The results also may provide some insight into the cause of these effects. For example, one important question is whether the effects are the result of sequential changes in examinee performance or patient stringency in scoring. Patient notes are rated after the fact and in a different sequence, and the identification of sequence effects with these scores provides suggestive but not definitive support for the difference being related to examinee performance. Although this pattern of results rules out the possibility that the sequence effects for documentation are attributable to changes in patient stringency, the effect could still be attributed to patients if they systematically provide more information to examinees as the day progresses. The nonuniform sequential change in performance for males and females also would seem to argue against the explanation of changes in patient stringency. Again, however, differential changes in stringency by gender are possible. Finally, the lack of a sequence effect for spoken English proficiency also would seem to argue against the presence of a generalized stringency effect on the part of the patients. This again is only suggestive; the lack of a stringency effect for spoken English does not prove that there could be no effect for the other components.
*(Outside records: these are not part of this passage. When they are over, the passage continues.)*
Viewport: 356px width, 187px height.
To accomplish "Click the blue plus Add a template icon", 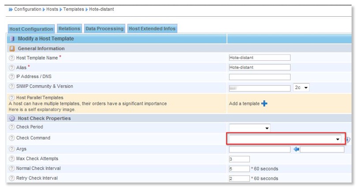I will 265,103.
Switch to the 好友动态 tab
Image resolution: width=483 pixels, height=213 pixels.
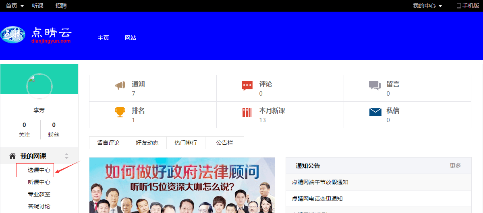click(x=147, y=143)
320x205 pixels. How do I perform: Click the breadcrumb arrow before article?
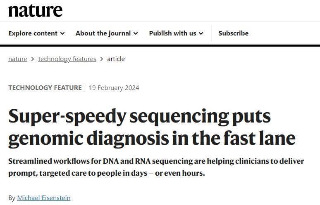tap(102, 59)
It should be acknowledged that the interpretation of the effects detected in this investigation are somewhat limited, and that these results suggest the need for further investigation of possible causes at the examinee level and at the rater level. Individual session characteristics (e.g., the specific collection of patient presentations for that examination day) and site characteristics (e.g., ways in which the testing sites might vary) should also be considered. In addition, it might be helpful to investigate the relationship of sequence effects to examinee characteristics other than gender (e.g., type or location of medical school, or English speaking skills).
It is clear that more research is needed to fully understand these effects; a more complete understanding of the effects may lead to strategies to eliminate them. For example, if evidence suggests that time constraints impact performance on cases early in the sequence, additional time could be allocated to those cases. Alternatively, if evidence suggests that artificial aspects of the testing format (such as how patients interact with or respond to examinees) is a contributing factor, changes in patient training may be appropriate. Previous authors have suggested that it may be possible to make adjustments for these effects.5 Unfortunately, the fact that they are not uniform across examinee groups complicates this approach. One possible strategy would be to consider the first case as practice and allow it to be unscored. This strategy is limited by the fact that it would lower the reliability of the test and only partially eliminate the identified effect. Given the modest size of the effect, implementing such a strategy without careful study of the causes of the effect would be premature.
It is hoped that future research will provide additional insight into the identified effects. Research currently planned will attempt to provide more insight into the observed effects. It is hoped that assessing the relationship between sequence effects and the amount of time examinees use in the patient interactions, collecting information from examinees about specific aspects of the testing experience that could be related to the present findings, and sequential review of examinee performance will yield such additional insight.
The process of validation is necessarily both continuous and iterative. Critical review of assessment procedures must be followed by modification of those procedures when empirical evidence supports such change. To ensure a high-quality examination process, it is imperative to critically examine the assessment and to be prepared to address issues that warrant attention.